• **EXERCISE**: Count the lines below that hold "will". Give the number without comment.

[Source data]
+---+
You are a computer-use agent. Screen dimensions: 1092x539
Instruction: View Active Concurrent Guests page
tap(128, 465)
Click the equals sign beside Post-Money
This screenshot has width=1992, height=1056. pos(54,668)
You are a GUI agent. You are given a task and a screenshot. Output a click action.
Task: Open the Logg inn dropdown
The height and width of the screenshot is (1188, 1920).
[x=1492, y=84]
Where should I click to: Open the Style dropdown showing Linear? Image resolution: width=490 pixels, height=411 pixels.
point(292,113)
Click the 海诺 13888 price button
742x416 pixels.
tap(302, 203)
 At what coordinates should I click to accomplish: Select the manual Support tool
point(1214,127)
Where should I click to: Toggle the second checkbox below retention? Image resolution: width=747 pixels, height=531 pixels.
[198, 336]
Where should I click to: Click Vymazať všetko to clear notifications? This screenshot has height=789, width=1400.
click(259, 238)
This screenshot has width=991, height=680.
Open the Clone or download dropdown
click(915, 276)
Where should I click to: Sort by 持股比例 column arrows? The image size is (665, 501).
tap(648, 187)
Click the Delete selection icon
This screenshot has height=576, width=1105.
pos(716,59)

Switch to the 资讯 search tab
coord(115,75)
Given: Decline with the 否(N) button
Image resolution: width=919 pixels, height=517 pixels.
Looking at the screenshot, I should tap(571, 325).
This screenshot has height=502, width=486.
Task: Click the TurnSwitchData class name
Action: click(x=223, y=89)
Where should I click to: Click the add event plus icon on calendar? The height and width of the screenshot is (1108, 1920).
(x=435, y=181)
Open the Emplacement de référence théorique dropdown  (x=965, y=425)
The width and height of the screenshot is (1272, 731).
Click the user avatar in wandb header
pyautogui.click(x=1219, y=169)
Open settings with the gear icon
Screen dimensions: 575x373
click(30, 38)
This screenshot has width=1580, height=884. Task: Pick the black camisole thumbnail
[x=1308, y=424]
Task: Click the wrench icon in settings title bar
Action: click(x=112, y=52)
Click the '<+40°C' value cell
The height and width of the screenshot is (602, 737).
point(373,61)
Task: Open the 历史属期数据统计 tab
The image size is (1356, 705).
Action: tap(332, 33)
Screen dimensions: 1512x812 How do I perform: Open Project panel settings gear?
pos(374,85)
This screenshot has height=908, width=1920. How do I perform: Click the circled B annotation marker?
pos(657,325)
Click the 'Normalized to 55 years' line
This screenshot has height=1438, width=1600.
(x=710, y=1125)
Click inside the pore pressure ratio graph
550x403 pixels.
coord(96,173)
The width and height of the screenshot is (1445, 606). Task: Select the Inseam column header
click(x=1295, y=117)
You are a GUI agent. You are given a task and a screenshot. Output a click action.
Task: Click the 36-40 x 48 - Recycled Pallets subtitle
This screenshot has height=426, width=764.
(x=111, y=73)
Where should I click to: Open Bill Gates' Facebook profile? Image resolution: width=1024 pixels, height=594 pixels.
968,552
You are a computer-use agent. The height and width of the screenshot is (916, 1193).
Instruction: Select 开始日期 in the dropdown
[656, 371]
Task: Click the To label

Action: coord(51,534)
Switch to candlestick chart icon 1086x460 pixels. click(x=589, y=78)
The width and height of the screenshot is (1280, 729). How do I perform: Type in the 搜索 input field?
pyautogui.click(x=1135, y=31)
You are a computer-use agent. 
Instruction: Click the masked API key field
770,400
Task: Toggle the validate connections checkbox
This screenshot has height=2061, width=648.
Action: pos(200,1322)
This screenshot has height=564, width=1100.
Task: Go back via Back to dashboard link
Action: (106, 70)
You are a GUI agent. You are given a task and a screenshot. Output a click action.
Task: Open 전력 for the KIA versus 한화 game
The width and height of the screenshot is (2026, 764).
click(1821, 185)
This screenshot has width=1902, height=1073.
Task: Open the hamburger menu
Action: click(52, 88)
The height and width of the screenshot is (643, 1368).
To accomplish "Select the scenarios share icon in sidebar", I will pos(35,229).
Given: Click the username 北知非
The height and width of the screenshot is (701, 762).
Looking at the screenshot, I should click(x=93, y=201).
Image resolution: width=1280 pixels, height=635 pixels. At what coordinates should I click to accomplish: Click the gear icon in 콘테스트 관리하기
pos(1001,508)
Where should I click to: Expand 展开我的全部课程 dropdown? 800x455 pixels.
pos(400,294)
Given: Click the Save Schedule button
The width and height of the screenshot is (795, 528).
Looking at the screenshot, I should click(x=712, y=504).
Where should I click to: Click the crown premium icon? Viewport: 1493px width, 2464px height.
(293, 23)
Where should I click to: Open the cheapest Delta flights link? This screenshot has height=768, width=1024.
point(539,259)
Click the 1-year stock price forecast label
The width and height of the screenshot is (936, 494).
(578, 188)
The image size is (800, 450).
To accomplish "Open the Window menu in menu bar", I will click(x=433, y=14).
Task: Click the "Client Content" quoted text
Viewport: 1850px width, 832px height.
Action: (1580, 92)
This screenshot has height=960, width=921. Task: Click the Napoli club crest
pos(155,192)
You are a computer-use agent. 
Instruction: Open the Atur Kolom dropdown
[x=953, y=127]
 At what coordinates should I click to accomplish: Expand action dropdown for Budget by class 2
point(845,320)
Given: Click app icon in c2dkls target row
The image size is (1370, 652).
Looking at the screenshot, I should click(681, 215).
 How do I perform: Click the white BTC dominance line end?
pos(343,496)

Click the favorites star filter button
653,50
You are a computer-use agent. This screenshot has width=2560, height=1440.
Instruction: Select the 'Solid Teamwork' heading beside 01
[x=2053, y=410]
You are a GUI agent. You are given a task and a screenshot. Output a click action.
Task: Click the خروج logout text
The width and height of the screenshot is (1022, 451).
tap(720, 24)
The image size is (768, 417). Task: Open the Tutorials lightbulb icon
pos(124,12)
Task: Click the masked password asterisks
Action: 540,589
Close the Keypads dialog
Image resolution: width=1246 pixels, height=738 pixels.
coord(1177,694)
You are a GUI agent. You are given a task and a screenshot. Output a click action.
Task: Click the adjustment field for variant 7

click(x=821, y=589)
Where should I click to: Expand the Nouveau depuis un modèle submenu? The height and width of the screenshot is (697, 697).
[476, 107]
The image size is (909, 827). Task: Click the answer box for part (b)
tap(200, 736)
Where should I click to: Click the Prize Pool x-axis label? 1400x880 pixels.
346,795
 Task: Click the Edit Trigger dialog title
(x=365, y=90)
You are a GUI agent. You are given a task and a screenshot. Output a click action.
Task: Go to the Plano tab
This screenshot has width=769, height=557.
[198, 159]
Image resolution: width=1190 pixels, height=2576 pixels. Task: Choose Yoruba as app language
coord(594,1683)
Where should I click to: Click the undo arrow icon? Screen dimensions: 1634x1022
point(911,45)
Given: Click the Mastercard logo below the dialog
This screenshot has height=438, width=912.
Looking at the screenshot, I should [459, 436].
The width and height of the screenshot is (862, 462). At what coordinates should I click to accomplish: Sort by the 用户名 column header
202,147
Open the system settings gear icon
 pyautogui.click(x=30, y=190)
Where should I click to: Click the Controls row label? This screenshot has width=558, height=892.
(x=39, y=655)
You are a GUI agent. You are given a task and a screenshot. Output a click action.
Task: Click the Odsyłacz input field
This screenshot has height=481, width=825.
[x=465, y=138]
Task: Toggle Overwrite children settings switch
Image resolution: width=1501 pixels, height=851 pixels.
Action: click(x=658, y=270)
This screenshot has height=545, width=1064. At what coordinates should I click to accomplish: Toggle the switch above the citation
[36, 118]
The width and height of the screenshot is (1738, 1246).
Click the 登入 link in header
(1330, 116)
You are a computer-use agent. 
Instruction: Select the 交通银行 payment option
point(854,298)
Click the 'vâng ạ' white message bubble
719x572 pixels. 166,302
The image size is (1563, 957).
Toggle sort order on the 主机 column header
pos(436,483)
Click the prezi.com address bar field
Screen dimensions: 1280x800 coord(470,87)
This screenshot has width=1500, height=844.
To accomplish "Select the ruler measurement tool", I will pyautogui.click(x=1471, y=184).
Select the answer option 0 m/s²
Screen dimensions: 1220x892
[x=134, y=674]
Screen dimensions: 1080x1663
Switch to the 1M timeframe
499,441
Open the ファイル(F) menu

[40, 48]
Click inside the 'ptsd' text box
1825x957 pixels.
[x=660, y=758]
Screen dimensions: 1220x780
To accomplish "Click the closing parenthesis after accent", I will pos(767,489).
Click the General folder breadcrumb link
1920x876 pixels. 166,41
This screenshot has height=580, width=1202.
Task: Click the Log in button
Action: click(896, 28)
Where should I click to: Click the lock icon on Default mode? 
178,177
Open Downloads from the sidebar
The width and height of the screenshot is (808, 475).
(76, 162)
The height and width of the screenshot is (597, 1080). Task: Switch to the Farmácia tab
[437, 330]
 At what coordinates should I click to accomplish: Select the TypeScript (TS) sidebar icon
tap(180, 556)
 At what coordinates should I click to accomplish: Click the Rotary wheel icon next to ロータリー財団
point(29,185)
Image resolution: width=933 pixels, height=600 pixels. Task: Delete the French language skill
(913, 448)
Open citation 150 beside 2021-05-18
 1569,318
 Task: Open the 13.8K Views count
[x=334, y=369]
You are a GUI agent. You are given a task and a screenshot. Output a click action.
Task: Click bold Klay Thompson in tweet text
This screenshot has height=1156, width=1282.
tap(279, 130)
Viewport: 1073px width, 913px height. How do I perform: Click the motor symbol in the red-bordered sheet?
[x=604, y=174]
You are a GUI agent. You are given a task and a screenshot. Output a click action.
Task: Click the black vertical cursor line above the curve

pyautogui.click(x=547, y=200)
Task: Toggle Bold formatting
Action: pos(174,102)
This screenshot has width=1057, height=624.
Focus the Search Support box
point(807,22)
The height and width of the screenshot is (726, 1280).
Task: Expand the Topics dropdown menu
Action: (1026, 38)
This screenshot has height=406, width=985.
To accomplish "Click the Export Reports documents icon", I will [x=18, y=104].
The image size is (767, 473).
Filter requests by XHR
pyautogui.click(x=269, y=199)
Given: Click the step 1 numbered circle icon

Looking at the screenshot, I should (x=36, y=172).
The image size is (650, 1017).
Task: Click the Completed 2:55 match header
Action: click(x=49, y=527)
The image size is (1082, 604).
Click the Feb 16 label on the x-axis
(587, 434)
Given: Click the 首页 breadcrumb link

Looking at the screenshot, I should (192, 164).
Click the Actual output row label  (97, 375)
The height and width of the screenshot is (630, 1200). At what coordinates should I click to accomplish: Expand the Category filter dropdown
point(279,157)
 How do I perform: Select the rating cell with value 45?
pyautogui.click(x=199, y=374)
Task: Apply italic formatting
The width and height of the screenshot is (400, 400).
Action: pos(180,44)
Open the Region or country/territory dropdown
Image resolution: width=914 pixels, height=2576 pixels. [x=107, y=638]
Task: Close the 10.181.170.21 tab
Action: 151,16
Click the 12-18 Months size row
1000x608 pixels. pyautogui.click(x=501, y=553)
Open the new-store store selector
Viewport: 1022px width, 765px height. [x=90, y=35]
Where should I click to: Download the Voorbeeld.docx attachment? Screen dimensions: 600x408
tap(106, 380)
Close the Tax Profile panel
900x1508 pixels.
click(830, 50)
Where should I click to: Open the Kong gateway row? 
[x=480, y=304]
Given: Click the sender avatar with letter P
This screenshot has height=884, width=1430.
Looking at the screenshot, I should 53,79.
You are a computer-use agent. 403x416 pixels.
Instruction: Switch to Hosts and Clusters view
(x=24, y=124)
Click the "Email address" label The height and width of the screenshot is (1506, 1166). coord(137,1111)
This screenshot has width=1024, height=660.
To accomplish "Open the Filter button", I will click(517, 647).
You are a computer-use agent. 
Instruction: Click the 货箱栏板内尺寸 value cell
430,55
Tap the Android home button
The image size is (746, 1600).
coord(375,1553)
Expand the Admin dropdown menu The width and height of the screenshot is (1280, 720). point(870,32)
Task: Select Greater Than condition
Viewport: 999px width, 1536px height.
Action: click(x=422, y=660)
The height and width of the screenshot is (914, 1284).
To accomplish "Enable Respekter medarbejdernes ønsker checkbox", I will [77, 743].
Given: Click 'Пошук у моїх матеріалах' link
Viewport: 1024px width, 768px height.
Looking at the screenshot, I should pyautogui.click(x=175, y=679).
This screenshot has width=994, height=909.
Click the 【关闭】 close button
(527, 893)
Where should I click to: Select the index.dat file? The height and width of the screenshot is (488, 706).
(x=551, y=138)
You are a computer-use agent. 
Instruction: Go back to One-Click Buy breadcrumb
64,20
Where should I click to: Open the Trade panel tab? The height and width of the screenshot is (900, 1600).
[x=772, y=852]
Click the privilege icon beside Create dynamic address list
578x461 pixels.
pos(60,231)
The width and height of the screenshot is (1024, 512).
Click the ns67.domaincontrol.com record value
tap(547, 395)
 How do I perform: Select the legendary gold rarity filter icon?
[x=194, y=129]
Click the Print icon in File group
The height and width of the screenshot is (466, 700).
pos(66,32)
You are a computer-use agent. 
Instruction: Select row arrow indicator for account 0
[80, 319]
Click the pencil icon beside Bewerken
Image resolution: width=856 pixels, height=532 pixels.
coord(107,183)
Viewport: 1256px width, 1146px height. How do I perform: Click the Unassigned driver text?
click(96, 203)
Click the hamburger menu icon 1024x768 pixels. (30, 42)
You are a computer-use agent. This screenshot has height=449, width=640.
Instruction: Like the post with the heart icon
+---+
• **RESULT OF THIS EXERCISE**: 7